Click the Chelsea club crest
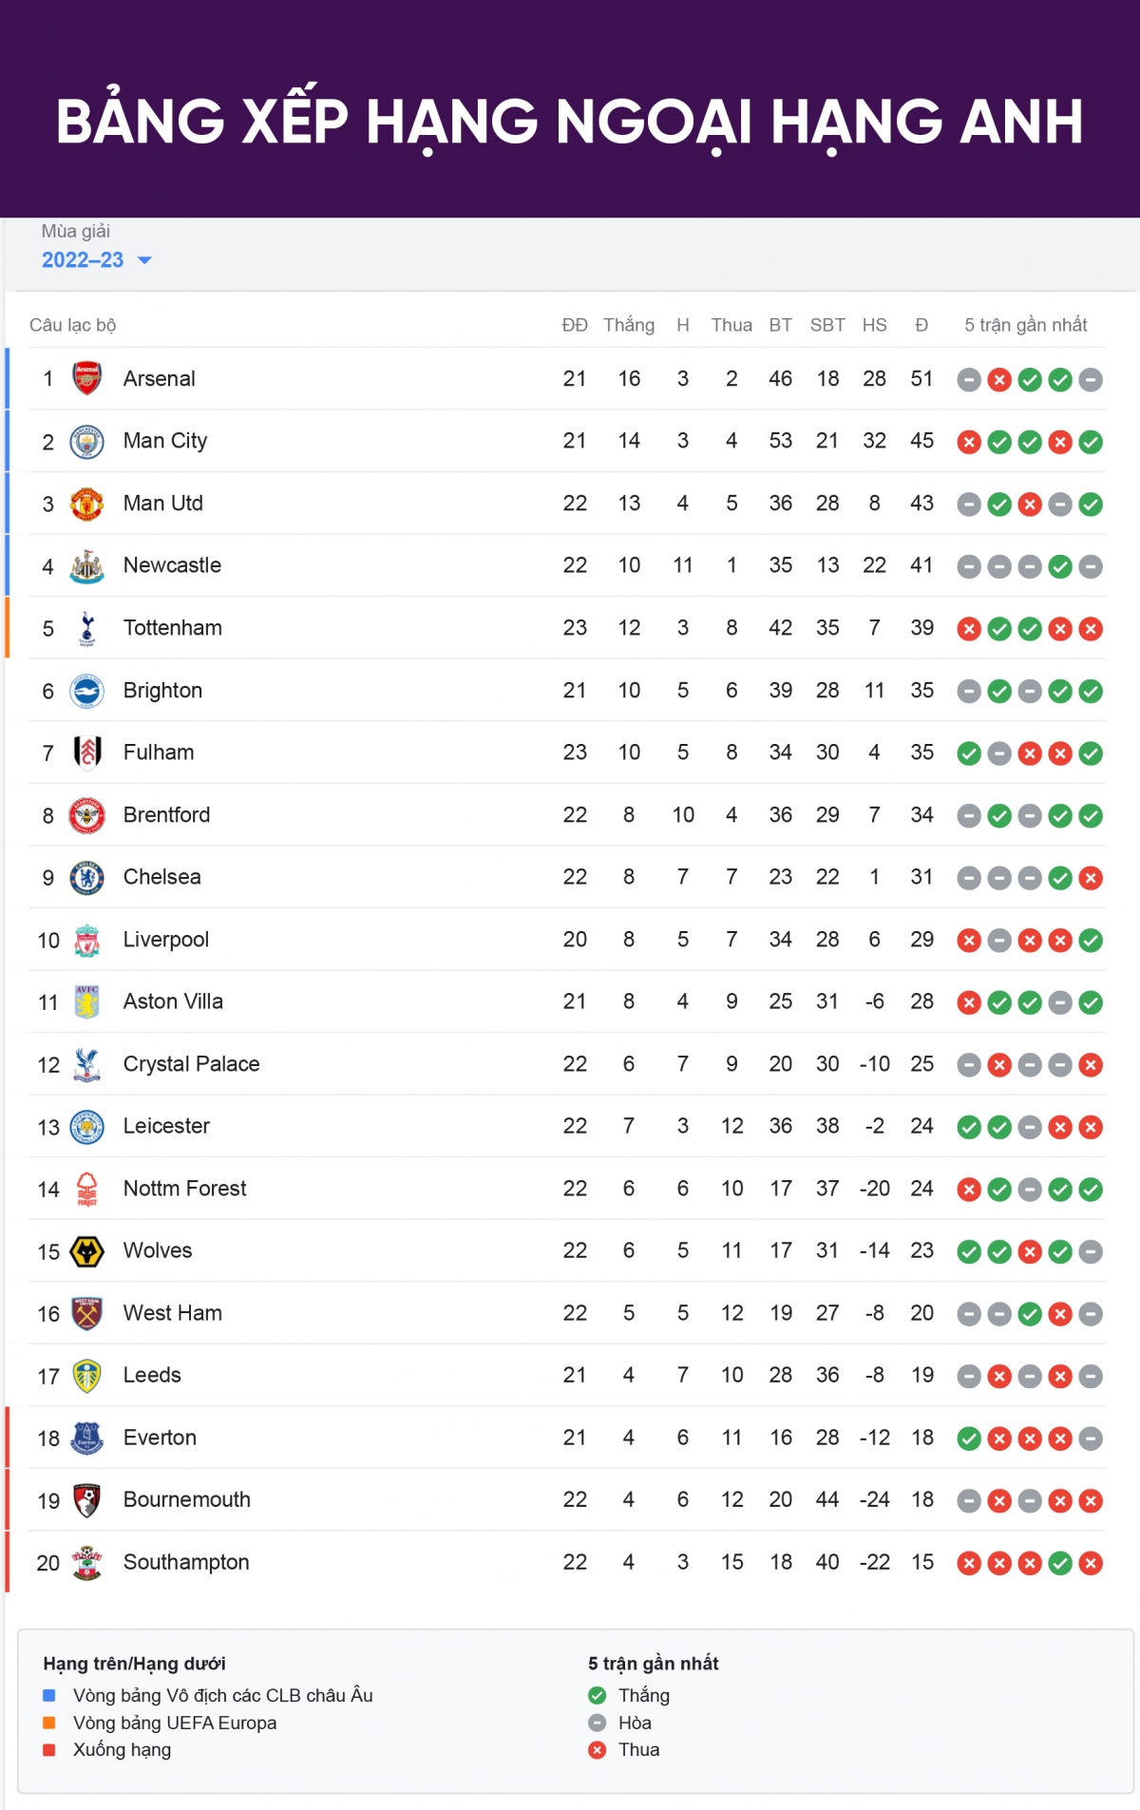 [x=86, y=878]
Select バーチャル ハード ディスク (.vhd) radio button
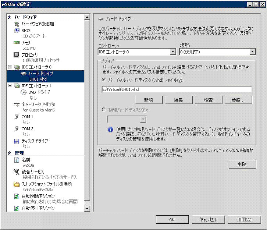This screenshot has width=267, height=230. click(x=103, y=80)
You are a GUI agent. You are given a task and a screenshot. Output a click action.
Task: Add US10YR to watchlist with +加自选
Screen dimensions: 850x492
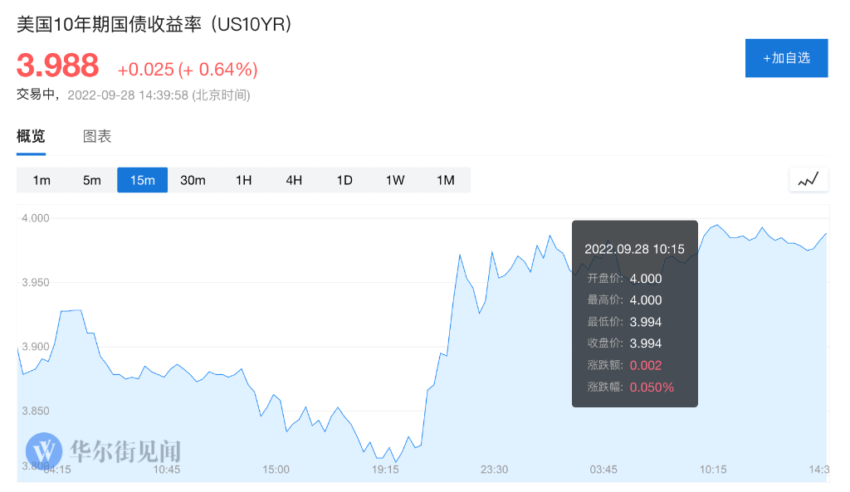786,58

::::::

* **Requirement**: Rewrite all the items above with "watchlist" swapped for "favorites list" and everything else kept the same. Leave the pictures out.

* **Answer for this exercise**:
Click the Chelsea club crest
 [x=86, y=878]
Select バーチャル ハード ディスク (.vhd) radio button
This screenshot has width=267, height=230. click(x=103, y=80)
You are a GUI agent. You are given a task and a screenshot. Output a click action.
Task: Add US10YR to favorites list with +加自选
Screen dimensions: 850x492
786,58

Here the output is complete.